:: Problem details ::
Please recast the listing between the line holding "Open 开发配置 in the sidebar" and the line holding "pyautogui.click(x=387, y=295)", inclusive, as a two-column CSV with the headers instruction and action: one row per instruction, giving its text and its answer, each in a single quoted field with line breaks turned into spaces. Leave the pictures out.

:: Entries shown ::

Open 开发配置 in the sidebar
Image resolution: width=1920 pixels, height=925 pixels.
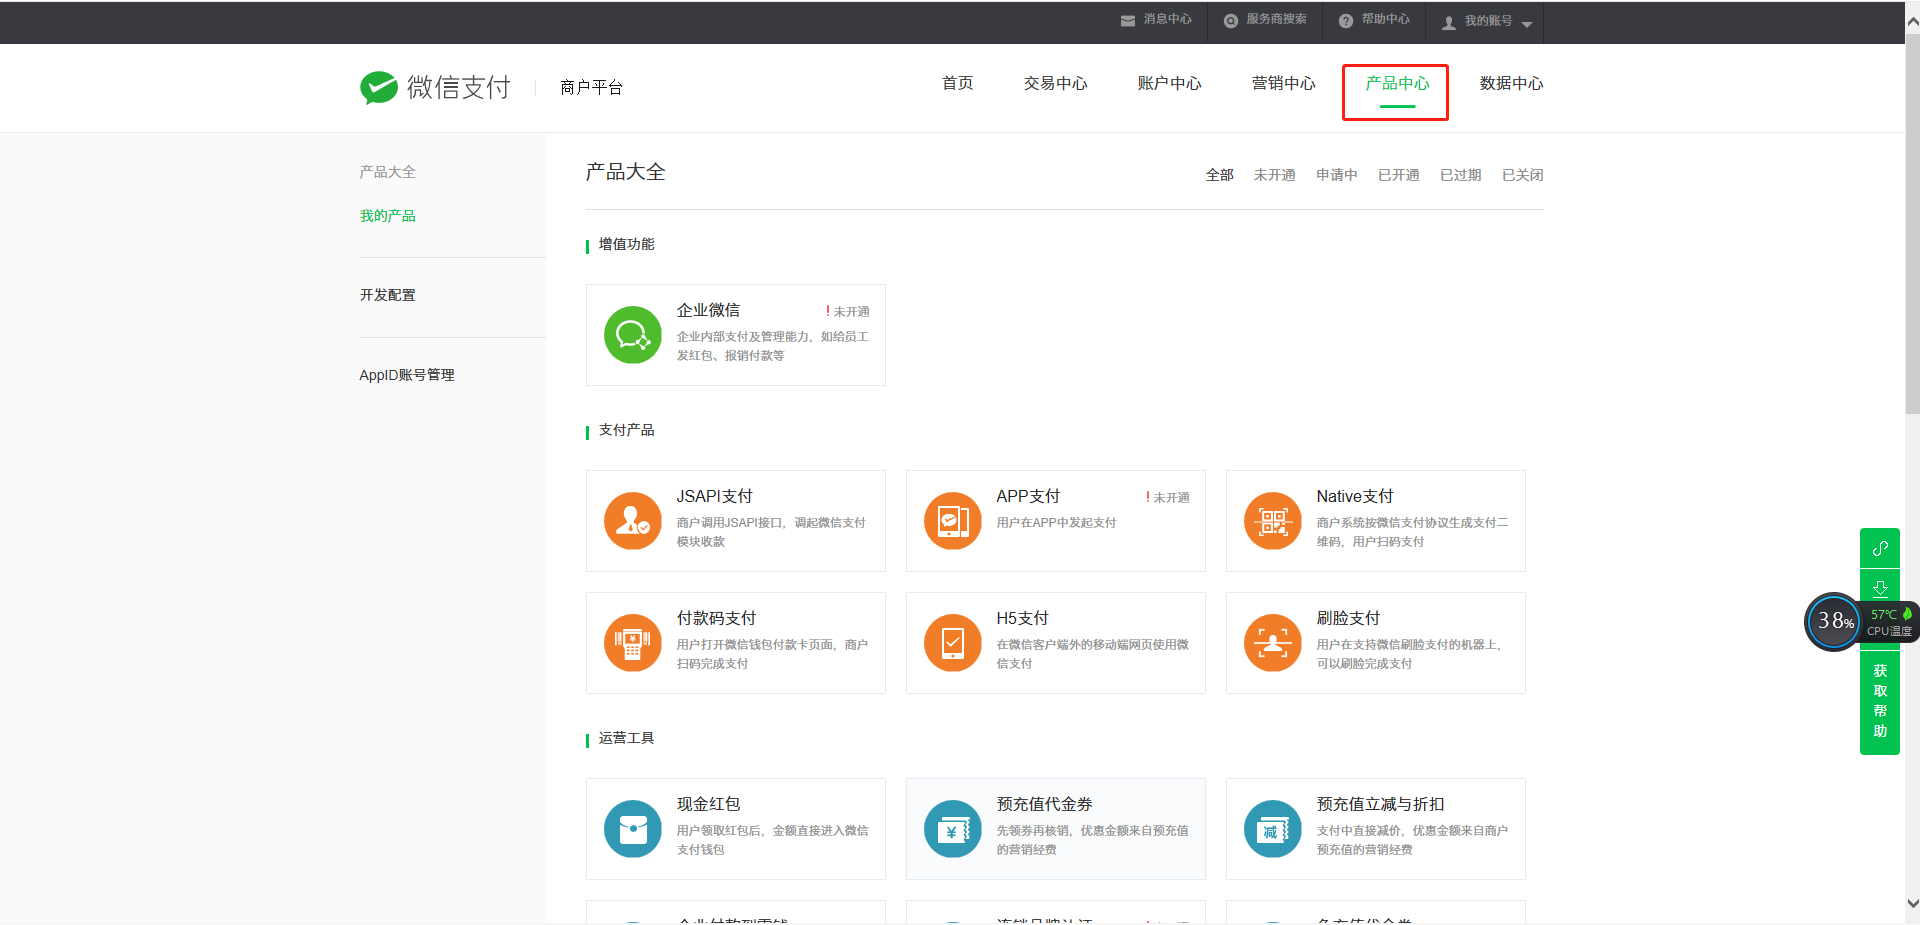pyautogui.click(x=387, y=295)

* * *

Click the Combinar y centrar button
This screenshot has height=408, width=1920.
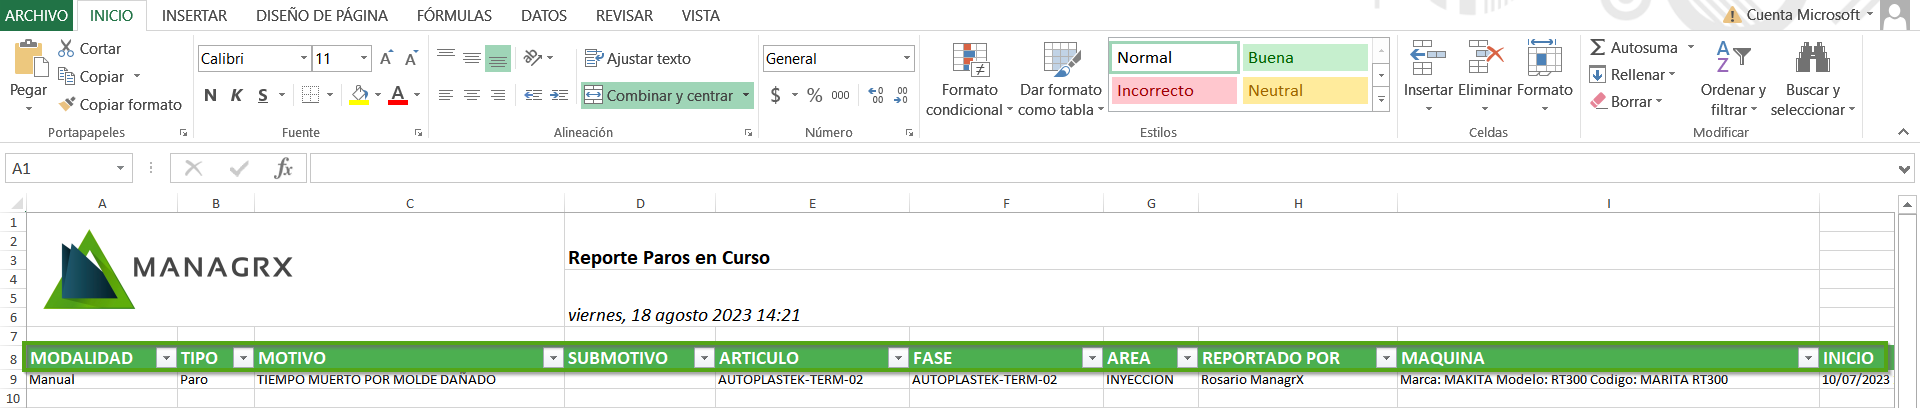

:: Output ::
instruction,action
"Open 开发配置 in the sidebar Image resolution: width=1920 pixels, height=925 pixels.","pyautogui.click(x=387, y=295)"